Selected text
════════

An impressive debate began in the House of Representatives tonight on a motion by the Greens member, Adam Bandt, calling on parliamentarians to gauge their constituents’ views on the issue of marriage equality.

Bandt’s motion reads:

That this House:

(1) notes there is:

(a) a growing list of countries that allow same-sex couples to marry including the Netherlands, Belgium, Norway, SPain, Canada and South Africa; and

(b) widespread support for equal marriage in the Australian community; and

(2) calls on all parliamentarians to gauge their constituents’ views on the issue of marriage equality.

Speaking to the motion, Bandt said, “there have been many attempts through history to limit love and all have failed”. The text of his speech is at the end of this page.

  • Click the PLAY button to listen to Bandt’s speech:
  • The motion was opposed by the Liberal member for Berowra, Philip Ruddock.

  • Listen to Ruddock’s speech:
  • The new Labor member for Throsby, Stephen Jones then moved an amendment to the motion, as shown below:

    That all the words after “That” be omitted with a view to substituting the following words: “this House calls on all parliamentarians, consistent with their duties as representatives, to gauge their constituents’ views on ways to achieve equal treatment for same sex couples including marriage”

  • Listen to Stephen Jones – transcript below
  • The following members then spoke on the resolution, until the debate was adjourned:

  • Bruce Billson – Liberal, Dunkley
  • Sharon Grierson – ALP, Newcastle
  • Warren Entsch – Liberal, Leichhardt
  • Andrew Wilkie – Independent, Denison
  • Malcolm Turnbull – Liberal, Wentworth
  • Shayne Neumann – ALP, Blair
  • Teresa Gambaro – Liberal, Brisbane

This is the draft text of Adam Bandt’s speech on his equal marriage resolution:

Love knows no boundaries.

Love knows no limits.

And love knows when it has found its partner.

Mr Speaker, there have been many attempts through history to limit love.

And all have failed.

And as we move further into the 21st century I am confident that attempts to limit love will fail again, that full marriage equality will become a reality.

Mr Speaker, this motion before the Parliament does not seek to overturn the Howard government’s change to the Marriage Act which sought to limit marriage to a few.

My colleague Senator Sarah Hanson Young has a bill before Parliament that when passed will amend the Marriage Act to enshrine the right for all Australian’s to marry regardless of their gender or sexuality.

And in time the Greens will move for that bill to be debated.

Instead this motion seeks to provide an opportunity for members of Parliament, the media and most importantly the community to discuss the importance of Marriage Equality.

The motion is not binding on Members of Parliament or the government its passage will not in itself legally endorse or ratify the right to marriage equality. Rather it will acknowledge the reality of community opinion in Australia which has changed.

The motion reads:

That this House:

(1) Notes that:

(a) There is a growing list of countries that allow same-sex couples to marry including the Netherlands, Belgium, Norway, Spain, Canada and South Africa; and

(b) there is widespread support for equal marriage in the Australian community.

(2) Calls on all parliamentarians to gauge their constituents’ views on the issue of marriage equality.

In moving this motion The Greens want Parliament to acknowledge that Australian public opinion is changing.

════════

Text and item location entries
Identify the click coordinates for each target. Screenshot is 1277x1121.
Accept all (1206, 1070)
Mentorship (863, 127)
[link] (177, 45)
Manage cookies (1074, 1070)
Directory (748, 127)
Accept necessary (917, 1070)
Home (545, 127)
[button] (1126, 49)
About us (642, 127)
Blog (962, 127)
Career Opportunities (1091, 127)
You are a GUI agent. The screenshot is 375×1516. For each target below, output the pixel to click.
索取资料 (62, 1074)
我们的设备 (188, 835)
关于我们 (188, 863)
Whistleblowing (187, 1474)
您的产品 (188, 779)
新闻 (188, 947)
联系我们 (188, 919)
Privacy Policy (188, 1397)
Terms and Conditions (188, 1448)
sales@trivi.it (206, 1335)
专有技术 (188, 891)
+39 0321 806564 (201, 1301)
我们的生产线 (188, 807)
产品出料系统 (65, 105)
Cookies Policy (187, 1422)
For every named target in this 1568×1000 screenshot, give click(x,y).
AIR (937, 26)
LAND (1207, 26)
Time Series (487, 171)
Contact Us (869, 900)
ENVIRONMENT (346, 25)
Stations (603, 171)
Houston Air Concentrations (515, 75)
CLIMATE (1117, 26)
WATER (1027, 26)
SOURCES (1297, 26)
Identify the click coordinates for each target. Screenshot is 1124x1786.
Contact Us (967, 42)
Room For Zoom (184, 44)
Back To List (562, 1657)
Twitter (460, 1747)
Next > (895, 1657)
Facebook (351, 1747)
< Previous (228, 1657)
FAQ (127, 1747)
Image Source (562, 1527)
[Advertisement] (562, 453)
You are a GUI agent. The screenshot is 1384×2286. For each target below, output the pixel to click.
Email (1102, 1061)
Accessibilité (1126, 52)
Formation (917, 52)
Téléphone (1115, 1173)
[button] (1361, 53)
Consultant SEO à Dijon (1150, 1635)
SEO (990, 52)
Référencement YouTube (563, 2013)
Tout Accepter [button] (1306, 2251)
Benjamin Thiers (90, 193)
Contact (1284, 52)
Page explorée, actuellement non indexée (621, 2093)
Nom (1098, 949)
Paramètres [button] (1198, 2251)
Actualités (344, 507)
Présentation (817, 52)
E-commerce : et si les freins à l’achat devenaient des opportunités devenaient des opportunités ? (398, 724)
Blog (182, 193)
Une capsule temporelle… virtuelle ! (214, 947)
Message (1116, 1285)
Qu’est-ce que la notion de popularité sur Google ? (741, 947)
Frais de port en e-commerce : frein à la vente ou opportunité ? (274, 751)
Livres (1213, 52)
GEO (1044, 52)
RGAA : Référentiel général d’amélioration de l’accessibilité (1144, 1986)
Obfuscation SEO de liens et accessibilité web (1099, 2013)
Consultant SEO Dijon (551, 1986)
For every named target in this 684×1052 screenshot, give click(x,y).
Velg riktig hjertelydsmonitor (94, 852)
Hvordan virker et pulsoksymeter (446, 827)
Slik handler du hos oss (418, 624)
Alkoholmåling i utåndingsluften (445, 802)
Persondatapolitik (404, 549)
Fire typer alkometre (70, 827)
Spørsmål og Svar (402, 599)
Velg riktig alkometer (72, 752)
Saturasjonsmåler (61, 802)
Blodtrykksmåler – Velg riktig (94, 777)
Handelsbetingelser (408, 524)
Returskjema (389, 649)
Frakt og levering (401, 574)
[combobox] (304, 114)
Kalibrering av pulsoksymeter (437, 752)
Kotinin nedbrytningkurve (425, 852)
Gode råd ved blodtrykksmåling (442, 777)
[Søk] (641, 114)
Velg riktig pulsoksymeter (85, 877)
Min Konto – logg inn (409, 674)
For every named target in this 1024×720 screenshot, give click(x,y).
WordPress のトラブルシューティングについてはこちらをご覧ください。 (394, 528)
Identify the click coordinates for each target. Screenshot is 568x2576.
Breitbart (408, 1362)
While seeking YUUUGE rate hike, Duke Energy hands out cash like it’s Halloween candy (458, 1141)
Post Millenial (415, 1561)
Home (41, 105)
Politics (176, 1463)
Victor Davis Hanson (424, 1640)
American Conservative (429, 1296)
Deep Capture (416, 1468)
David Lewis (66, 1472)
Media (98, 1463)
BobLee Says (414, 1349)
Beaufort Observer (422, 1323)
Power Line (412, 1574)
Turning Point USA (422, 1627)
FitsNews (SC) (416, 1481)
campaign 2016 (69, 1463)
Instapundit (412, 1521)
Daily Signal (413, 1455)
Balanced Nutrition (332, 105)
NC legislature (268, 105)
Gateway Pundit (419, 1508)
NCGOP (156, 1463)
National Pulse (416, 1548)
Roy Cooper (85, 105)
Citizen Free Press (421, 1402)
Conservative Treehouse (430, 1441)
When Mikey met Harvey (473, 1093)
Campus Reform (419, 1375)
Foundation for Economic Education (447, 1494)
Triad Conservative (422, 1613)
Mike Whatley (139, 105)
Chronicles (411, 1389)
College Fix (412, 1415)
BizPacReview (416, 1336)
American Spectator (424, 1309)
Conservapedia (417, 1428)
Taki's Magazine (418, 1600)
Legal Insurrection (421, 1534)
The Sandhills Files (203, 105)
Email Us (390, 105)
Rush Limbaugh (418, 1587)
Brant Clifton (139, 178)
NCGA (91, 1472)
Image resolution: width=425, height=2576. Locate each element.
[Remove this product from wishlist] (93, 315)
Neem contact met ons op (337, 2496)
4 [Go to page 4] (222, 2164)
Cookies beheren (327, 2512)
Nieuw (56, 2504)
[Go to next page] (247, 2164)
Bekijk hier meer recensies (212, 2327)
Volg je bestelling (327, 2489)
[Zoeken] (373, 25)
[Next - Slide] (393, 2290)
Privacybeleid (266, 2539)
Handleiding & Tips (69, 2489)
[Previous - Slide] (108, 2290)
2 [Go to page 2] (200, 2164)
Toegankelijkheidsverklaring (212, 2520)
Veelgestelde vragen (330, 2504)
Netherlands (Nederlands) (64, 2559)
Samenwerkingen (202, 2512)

════════

Directions
1. Reproduce the marriage equality text word for word, from "(b) widespread support" up to and including "Berowra, Philip Ruddock.".
2. State whether each of the following statements agrees with the marriage equality text, answering yes or no and quoting the words of the text that decide it: (a) Philip Ruddock opposed the motion; (b) passage of the motion would in itself legally ratify the right to marriage equality; (c) Stephen Jones is a Liberal member.
3. In one to three sentences, explain the purpose that Bandt's speech in the marriage equality text gives for moving the motion.

Task answers
1.
(b) widespread support for equal marriage in the Australian community; and

(2) calls on all parliamentarians to gauge their constituents’ views on the issue of marriage equality.

Speaking to the motion, Bandt said, “there have been many attempts through history to limit love and all have failed”. The text of his speech is at the end of this page.

  • Click the PLAY button to listen to Bandt’s speech:
  • The motion was opposed by the Liberal member for Berowra, Philip Ruddock.

2.
(a) Yes: "The motion was opposed by the Liberal member for Berowra, Philip Ruddock."
(b) No: "its passage will not in itself legally endorse or ratify the right to marriage equality."
(c) No: "The new Labor member for Throsby, Stephen Jones"

3. The motion does not seek to overturn the change to the Marriage Act. Instead, it seeks to give members of Parliament, the media and the community an opportunity to discuss the importance of marriage equality. Through it, the Greens want Parliament to acknowledge that Australian public opinion is changing.